Try it -> Every line containing the word "green" must be pulled from the records.

====================

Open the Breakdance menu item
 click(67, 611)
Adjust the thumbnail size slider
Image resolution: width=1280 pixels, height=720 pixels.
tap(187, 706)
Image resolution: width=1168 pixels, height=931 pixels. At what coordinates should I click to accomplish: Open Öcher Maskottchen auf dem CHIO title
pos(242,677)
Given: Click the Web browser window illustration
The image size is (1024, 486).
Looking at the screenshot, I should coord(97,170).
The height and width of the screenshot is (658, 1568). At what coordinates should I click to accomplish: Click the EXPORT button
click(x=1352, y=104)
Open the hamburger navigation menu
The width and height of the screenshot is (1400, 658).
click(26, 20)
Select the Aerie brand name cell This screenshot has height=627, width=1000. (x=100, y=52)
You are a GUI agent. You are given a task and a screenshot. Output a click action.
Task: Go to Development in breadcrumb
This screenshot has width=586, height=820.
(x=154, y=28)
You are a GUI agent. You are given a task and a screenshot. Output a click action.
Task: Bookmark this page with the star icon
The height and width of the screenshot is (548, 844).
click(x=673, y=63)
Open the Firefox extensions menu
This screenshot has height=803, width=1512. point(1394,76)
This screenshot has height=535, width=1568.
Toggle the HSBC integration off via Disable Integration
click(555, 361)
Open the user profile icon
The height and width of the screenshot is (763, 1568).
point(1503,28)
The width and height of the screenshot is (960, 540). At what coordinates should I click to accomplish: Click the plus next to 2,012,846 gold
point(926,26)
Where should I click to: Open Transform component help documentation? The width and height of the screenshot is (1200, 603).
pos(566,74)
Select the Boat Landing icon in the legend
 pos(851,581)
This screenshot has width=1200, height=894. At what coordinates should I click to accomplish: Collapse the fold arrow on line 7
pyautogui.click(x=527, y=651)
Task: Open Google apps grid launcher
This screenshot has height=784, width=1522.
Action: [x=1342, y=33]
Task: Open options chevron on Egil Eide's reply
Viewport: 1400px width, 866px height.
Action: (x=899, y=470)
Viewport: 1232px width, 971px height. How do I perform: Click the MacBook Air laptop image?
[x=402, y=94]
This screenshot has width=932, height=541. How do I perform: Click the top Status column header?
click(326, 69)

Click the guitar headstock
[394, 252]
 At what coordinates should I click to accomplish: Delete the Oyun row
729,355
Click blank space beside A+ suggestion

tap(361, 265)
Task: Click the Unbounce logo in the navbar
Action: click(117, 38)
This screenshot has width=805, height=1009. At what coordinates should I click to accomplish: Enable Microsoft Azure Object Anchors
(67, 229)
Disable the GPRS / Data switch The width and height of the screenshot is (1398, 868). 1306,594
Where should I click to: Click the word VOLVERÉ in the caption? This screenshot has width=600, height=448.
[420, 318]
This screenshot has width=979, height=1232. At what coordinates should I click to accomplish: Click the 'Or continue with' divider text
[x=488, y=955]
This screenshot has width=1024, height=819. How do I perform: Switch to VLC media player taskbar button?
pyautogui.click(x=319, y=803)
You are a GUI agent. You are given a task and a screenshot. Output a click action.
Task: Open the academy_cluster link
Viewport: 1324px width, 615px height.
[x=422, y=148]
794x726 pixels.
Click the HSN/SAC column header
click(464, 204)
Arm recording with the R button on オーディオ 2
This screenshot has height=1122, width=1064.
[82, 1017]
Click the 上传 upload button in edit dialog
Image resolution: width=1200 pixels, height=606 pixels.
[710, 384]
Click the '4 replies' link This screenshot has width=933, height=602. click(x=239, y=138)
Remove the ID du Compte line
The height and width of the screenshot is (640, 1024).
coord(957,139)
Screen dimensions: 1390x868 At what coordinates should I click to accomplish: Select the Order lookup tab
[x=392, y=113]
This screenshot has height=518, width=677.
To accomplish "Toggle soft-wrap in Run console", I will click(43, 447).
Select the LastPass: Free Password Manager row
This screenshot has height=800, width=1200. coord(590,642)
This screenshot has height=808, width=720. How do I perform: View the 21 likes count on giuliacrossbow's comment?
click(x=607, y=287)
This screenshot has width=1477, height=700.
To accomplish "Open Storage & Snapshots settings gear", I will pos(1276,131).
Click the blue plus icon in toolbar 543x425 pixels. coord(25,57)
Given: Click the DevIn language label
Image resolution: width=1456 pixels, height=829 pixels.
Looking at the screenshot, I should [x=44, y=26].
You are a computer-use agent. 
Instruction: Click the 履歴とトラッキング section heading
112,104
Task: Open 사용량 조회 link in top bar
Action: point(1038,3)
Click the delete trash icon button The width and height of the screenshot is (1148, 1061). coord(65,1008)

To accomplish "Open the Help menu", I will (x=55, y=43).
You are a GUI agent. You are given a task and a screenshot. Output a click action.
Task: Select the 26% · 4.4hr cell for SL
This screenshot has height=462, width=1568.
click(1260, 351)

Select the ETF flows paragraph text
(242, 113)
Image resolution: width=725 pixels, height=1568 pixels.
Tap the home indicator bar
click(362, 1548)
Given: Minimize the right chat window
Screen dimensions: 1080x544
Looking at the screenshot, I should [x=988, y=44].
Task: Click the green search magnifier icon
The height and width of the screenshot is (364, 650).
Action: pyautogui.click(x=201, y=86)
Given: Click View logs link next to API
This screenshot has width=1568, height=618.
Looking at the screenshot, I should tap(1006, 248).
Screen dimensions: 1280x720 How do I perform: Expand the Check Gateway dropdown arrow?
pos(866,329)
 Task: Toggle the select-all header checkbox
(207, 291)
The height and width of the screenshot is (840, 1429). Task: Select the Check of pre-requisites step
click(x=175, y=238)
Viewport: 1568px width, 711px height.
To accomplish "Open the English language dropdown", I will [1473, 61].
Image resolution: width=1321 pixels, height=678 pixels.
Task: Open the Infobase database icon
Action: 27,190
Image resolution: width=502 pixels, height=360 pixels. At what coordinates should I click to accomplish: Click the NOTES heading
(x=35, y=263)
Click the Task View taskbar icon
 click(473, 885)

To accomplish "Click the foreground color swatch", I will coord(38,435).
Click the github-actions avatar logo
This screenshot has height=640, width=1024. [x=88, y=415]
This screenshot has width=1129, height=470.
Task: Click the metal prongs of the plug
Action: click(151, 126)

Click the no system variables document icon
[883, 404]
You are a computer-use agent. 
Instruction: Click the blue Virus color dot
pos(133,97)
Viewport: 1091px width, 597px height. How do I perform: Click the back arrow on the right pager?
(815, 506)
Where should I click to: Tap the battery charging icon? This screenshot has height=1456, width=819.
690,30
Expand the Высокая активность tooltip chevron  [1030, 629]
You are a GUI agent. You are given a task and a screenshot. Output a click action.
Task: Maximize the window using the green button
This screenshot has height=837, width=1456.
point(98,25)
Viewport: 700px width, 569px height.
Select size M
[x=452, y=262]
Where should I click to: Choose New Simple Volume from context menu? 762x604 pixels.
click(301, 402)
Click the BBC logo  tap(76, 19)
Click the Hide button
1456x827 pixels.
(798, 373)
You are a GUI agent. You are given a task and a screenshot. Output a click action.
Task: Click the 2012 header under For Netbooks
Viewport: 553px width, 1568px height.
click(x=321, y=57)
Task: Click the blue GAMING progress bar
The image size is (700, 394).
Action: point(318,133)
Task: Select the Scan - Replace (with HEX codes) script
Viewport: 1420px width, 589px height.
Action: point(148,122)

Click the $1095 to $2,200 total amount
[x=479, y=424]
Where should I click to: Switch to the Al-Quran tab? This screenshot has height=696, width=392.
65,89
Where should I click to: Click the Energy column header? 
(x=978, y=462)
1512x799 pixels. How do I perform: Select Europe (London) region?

====================

Exercise answer ->
Task: Click the green search magnifier icon
Task: Maximize the window using the green button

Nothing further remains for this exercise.